- _Passage given_
┌──

In an embodiment, the control data 800 may include at least one of CIG_ID 802 identifying a CIG (e.g., the CIG 510), CIS_ID 804 identifying a CIS link (e.g., the first CIS link 506), a parameter (e.g., including PHY_M_To_S and PHY_S_To_M) indicating a master-slave physical layer transmission method (hereinafter, referred to as PHY), a Max_SDU parameter (e.g., including Max_SDU_M_To_S and Max_SDU_S_To_M) indicating a maximum or large size of a service data unit (SDU), at least one reserved for future use (RFU) field, a Framed field, an SDU_Interval parameter (e.g., including SDU_Interval_M_to_S and SDU_Interval_S_to_M), a Max_PDU parameter (e.g., including Max_PDU_M_To_S and Max_PDU_S_To_M) indicating a maximum or large PDU size, number of sub-events (NSE) 806, a Sub_Interval parameter 808 (e.g., including Sub_Interval_M_To_S and Sub_Interval_S_To_M), a burst number (BN) parameter (e.g., including BN_M_To_S and BN_S_To_M), a flushing time (FT) parameter (e.g., including FT_M_To_S and FT_S_To_M), ISO_Interval 810, a CIS offset parameter (e.g., including CIS_Offset_Min and CIS_Offset_Max), or connEventCount.

The parameters configured by the control data 800 may be applied to an audio data transmission on the CIS link (e.g., the first CIS link 506), and may not be changed from the establishment of the CIS link until termination of the CIS link. The CIS_ID 804 may be shared with a host of the external electronic device 700 through the link layers of the electronic device 101 and the external electronic device 700, and may not be used in the link layers.

└──

- _Instruction 1_
Condense the paragraph of the control data passage above that begins "The parameters configured by the control data 800" into a short bulleted list, keeping its main facts.
- _Instruction 2_
Write out the control data passage again from "The parameters configured" through "the link layers.", swapping "termination" for "release".

- _Record list_
┌──

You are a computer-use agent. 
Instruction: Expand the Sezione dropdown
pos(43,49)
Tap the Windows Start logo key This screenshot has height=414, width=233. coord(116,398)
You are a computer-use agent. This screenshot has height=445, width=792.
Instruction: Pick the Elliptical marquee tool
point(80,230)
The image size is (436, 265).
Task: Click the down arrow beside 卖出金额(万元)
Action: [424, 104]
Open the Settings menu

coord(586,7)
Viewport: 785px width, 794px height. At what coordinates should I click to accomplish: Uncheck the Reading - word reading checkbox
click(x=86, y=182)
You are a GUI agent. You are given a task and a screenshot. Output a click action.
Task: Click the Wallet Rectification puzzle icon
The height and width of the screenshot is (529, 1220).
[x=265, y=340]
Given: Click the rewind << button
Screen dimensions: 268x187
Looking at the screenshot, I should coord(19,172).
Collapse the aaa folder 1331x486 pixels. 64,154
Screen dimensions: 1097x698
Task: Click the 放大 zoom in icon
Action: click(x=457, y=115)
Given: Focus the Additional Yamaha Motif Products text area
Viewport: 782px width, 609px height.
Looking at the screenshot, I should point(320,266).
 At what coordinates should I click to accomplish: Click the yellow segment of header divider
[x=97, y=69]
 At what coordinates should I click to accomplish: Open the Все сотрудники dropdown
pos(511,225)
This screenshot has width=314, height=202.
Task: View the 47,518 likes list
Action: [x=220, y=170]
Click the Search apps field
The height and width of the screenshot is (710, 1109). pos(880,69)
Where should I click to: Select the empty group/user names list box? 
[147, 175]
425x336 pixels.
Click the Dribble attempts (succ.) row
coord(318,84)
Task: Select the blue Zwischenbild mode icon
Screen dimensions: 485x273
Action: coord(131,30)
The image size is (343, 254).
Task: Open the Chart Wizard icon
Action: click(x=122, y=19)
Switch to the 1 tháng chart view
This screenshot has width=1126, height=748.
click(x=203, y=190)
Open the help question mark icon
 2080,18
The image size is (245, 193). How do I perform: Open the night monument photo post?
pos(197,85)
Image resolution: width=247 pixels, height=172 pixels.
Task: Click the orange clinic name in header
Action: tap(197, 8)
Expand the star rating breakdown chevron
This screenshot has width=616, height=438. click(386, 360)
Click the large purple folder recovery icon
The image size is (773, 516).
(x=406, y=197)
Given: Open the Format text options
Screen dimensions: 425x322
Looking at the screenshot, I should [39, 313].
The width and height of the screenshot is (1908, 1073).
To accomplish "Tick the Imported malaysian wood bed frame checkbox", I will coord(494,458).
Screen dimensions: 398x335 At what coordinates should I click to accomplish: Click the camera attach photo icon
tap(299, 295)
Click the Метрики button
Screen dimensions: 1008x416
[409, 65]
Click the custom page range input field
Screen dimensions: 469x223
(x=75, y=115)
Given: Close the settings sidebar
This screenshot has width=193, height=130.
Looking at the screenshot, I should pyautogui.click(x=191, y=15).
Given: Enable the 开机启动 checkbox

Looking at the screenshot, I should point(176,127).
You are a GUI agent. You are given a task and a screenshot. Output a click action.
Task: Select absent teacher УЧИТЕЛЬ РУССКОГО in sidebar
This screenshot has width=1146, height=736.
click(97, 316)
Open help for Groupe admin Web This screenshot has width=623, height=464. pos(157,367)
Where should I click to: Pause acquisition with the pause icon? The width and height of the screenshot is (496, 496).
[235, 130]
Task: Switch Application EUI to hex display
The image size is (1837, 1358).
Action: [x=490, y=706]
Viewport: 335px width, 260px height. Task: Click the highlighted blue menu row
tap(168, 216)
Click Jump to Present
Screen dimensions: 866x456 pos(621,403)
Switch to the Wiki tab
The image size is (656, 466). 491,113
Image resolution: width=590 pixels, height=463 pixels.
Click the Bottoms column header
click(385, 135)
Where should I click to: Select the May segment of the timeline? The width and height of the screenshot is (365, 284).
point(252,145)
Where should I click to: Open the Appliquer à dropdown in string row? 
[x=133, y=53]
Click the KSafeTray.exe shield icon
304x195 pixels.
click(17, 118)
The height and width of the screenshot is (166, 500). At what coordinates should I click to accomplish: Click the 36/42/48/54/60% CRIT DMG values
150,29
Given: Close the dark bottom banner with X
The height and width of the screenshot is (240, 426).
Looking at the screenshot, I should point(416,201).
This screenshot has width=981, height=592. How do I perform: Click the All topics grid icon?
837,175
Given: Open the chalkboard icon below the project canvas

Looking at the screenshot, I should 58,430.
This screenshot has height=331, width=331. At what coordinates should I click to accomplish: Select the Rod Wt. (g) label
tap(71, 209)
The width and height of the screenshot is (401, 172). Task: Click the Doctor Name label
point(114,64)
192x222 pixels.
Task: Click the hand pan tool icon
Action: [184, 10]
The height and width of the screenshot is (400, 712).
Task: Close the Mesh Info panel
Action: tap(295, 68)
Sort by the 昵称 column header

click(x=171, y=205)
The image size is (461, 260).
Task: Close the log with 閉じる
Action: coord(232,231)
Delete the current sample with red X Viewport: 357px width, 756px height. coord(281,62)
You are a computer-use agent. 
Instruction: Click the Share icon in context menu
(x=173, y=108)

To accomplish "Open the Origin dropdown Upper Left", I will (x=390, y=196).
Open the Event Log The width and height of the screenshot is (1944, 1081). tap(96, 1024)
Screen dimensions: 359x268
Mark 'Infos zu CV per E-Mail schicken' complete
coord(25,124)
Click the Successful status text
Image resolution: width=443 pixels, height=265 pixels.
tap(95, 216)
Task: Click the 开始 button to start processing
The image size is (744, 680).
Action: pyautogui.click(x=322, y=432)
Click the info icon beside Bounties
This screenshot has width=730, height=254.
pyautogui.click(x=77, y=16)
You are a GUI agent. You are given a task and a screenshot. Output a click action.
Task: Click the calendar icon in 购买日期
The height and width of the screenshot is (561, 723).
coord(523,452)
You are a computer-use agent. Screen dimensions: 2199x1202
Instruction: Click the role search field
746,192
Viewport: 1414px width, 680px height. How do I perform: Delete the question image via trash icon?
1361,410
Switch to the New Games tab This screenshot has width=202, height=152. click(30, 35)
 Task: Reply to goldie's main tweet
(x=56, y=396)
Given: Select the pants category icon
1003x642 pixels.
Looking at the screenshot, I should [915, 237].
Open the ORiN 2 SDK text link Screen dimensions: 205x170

└──

- _Correct result 1_
- The parameters set by the control data 800 may apply to audio data transmission on the CIS link (e.g., the first CIS link 506).
- These parameters may stay unchanged from the establishment of the CIS link until its termination.
- The CIS_ID 804 may be shared with a host of the external electronic device 700 through the link layers of the electronic device 101 and the external electronic device 700.
- The CIS_ID 804 may not be used in the link layers.

- _Correct result 2_
The parameters configured by the control data 800 may be applied to an audio data transmission on the CIS link (e.g., the first CIS link 506), and may not be changed from the establishment of the CIS link until release of the CIS link. The CIS_ID 804 may be shared with a host of the external electronic device 700 through the link layers of the electronic device 101 and the external electronic device 700, and may not be used in the link layers.